** TASK **
Start with the line that holds "Given: Click the Senate building icon". Please copy it and each remaining line below exactly, leaving pictures out.

Saved entries
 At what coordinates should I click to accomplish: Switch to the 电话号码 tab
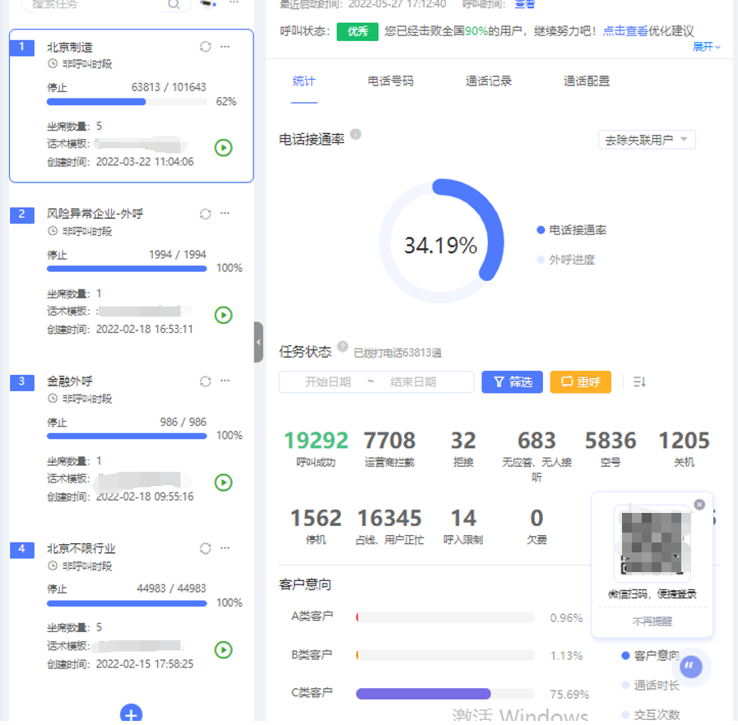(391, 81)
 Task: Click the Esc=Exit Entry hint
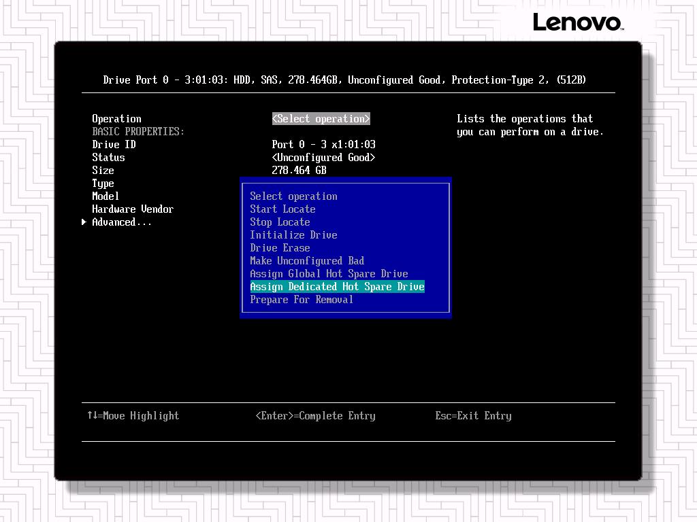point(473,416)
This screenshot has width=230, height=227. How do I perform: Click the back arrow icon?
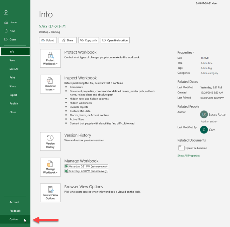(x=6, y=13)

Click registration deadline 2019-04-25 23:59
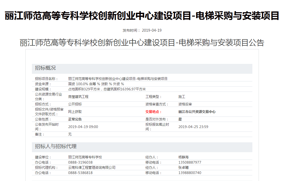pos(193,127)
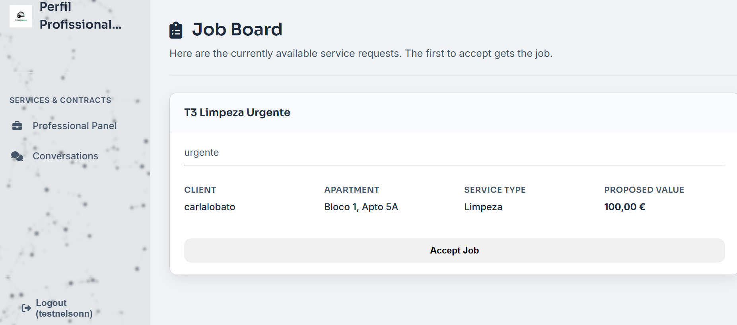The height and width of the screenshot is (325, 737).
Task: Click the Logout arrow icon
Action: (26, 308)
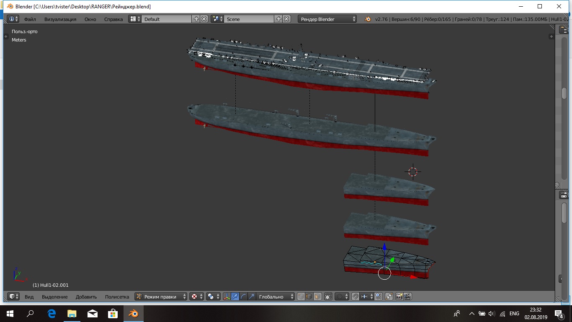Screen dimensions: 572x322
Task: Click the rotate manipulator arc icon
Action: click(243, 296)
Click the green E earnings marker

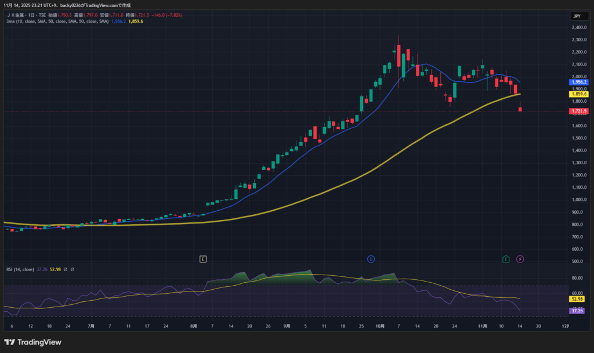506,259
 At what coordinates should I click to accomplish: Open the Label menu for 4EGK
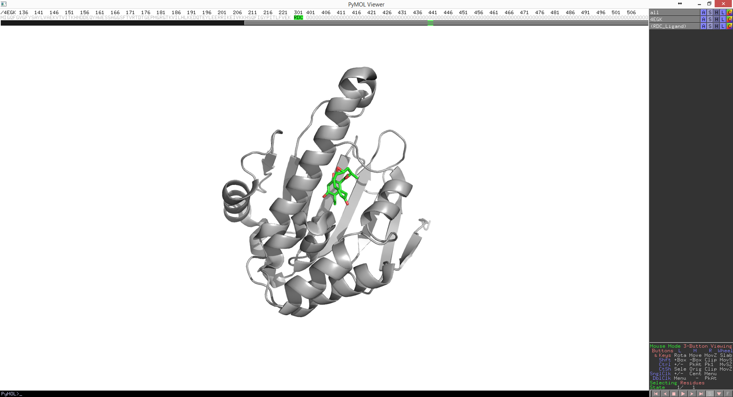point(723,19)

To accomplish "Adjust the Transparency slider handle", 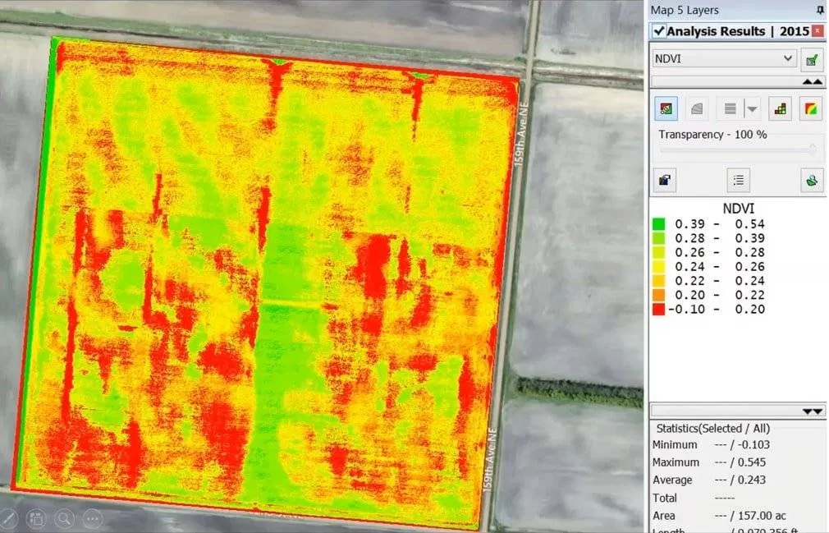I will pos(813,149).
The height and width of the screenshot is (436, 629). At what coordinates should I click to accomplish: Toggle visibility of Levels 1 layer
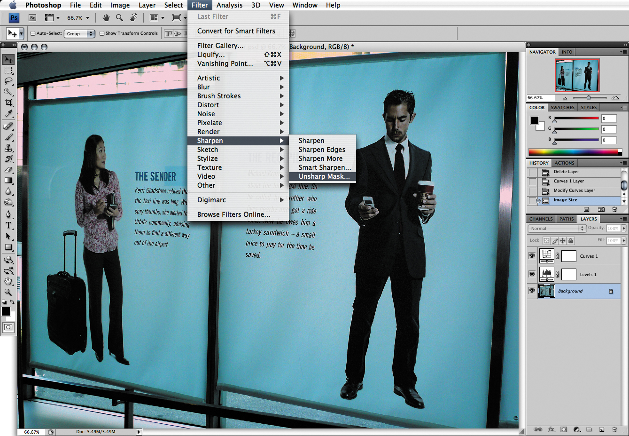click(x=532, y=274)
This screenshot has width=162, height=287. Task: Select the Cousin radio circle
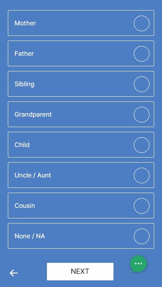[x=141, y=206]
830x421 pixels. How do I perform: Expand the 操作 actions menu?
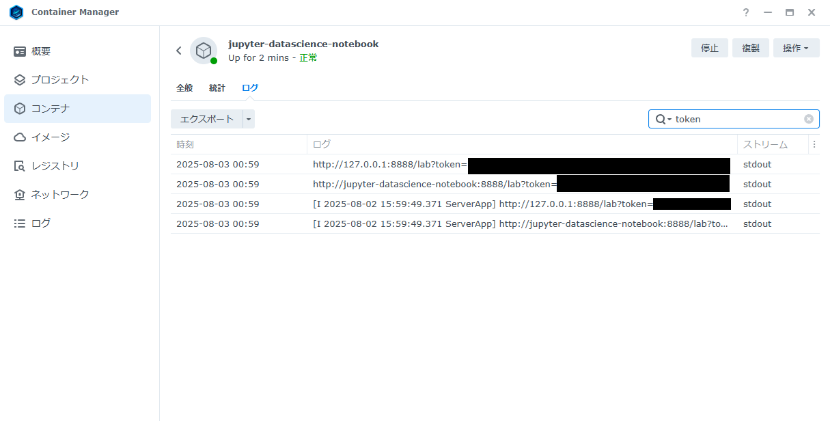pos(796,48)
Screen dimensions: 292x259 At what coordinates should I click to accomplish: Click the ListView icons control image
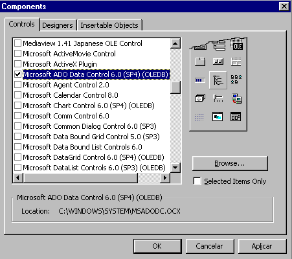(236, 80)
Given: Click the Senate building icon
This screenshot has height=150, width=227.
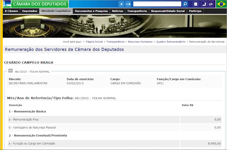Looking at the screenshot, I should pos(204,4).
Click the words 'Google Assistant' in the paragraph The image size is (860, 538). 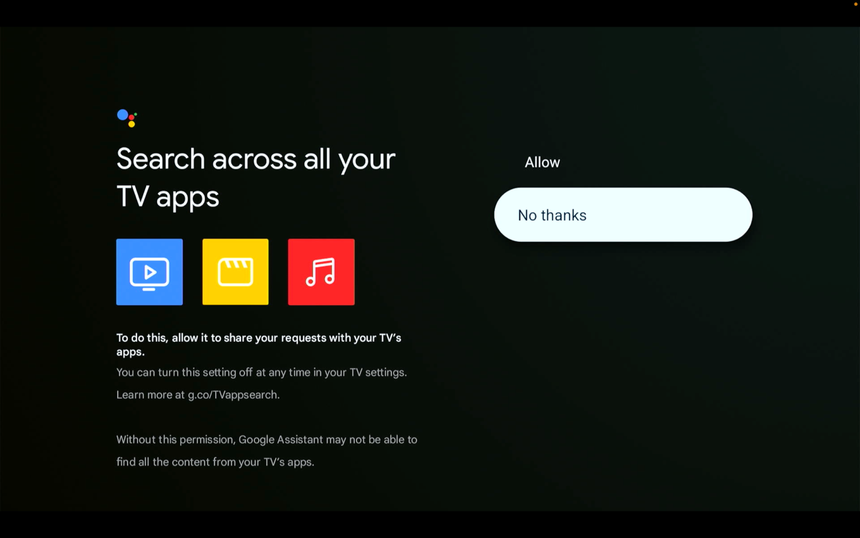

** EXERCISE RESPONSE **
Given: Click the Senate building icon
This screenshot has height=150, width=227.
Looking at the screenshot, I should pos(204,4).
Click the words 'Google Assistant' in the paragraph The image size is (860, 538). 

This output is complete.